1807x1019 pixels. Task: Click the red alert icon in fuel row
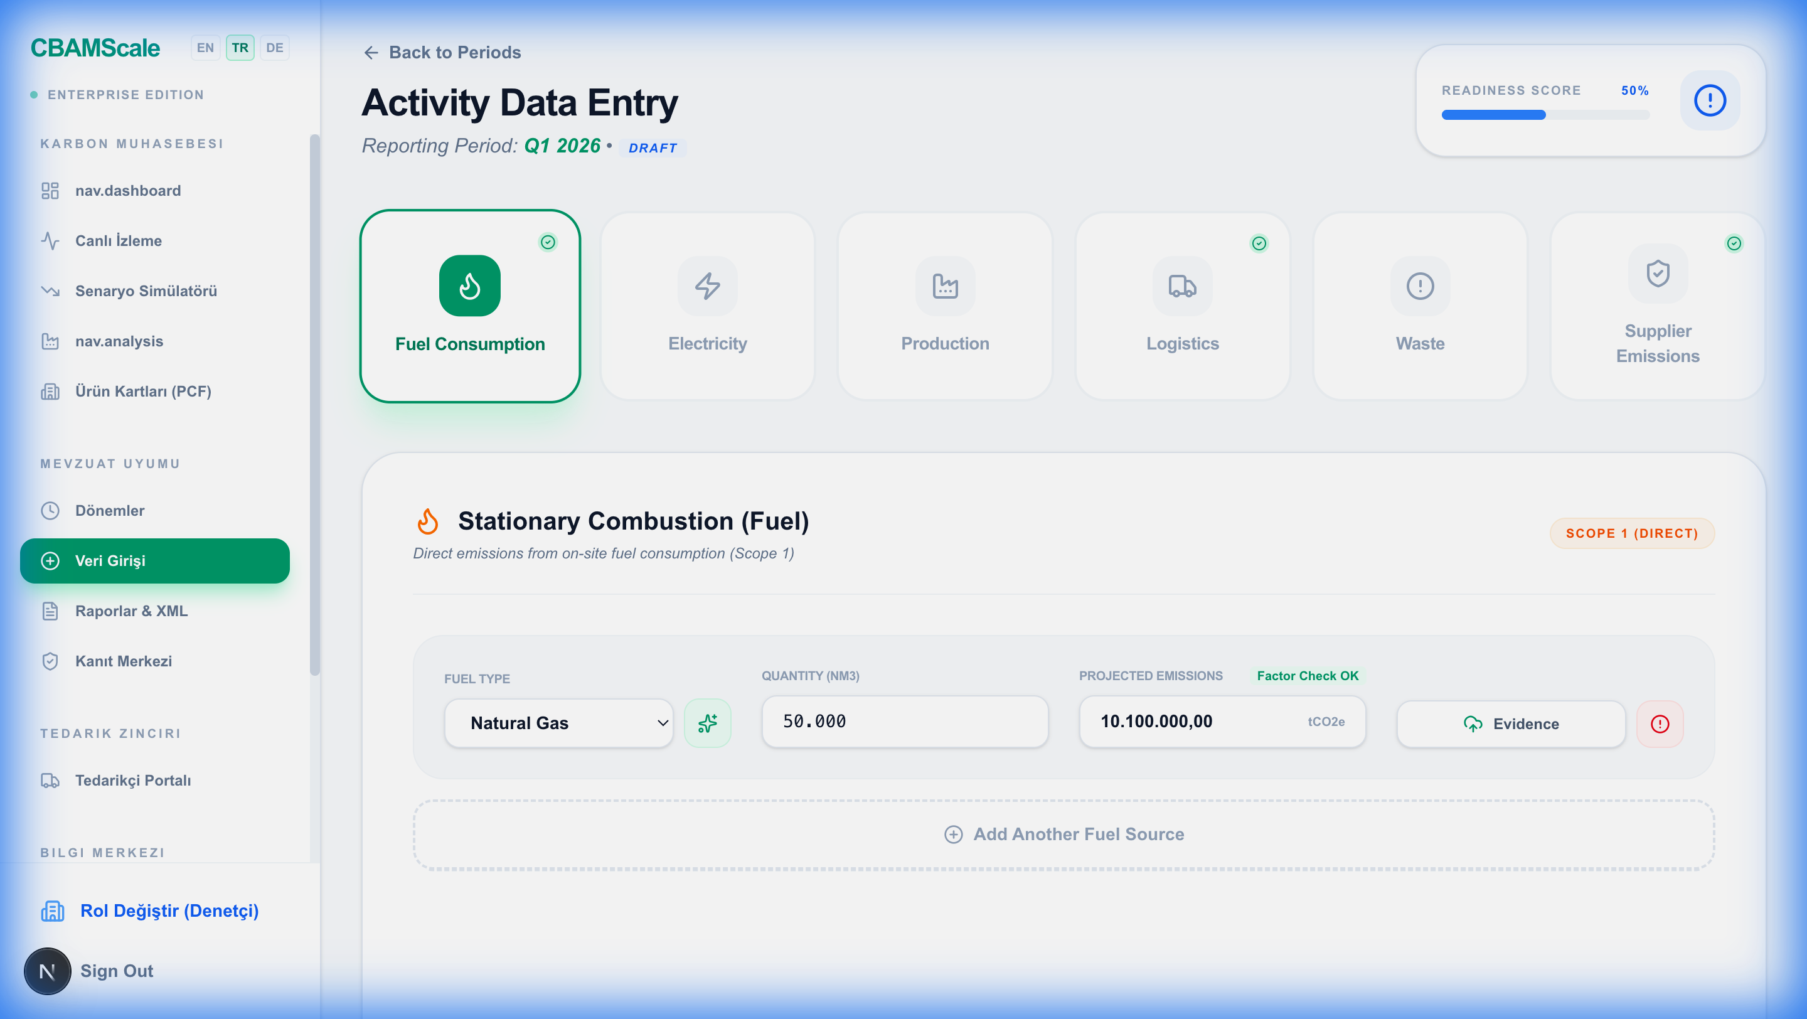coord(1660,724)
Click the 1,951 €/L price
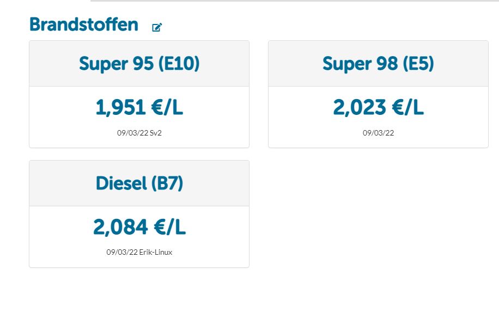Screen dimensions: 499x319 tap(139, 107)
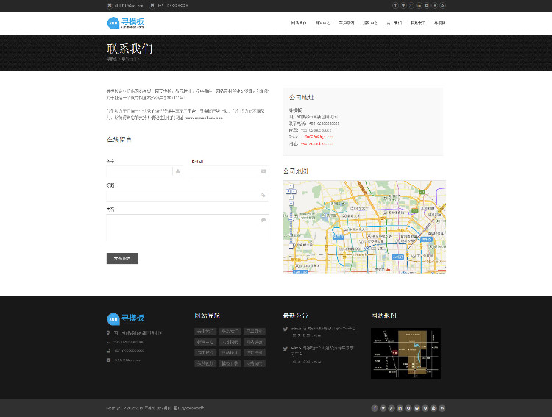
Task: Click into the E-mail input field
Action: pyautogui.click(x=224, y=171)
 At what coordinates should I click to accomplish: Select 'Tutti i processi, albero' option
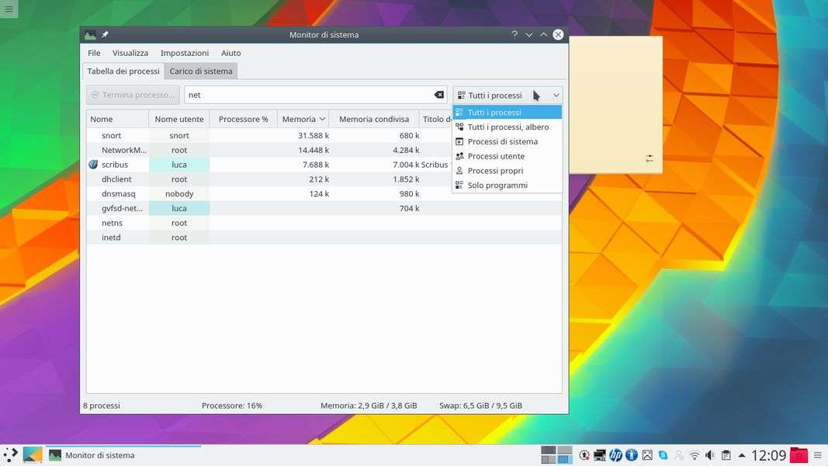pos(508,127)
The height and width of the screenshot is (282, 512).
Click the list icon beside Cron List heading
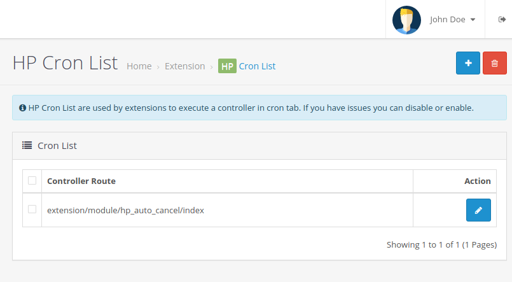[27, 145]
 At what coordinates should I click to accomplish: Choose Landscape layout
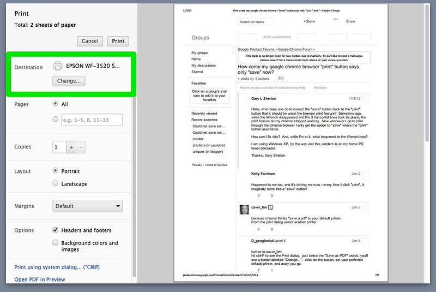tap(56, 183)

· · · · · · ·

### Challenge
Render the stretch from the line containing "The height and" through the end of the entries as a Markdown table with the columns No. and Line. Give each nonblank line its own numbered row, and omit the pictures.

### Output of the task
| No. | Line |
|---|---|
| 1 | The height and width of the screenshot is (282, 512). |
| 2 | Click the list icon beside Cron List heading |
| 3 | [27, 145] |
| 4 |  At what coordinates should I click to accomplish: Choose Landscape layout |
| 5 | tap(56, 183) |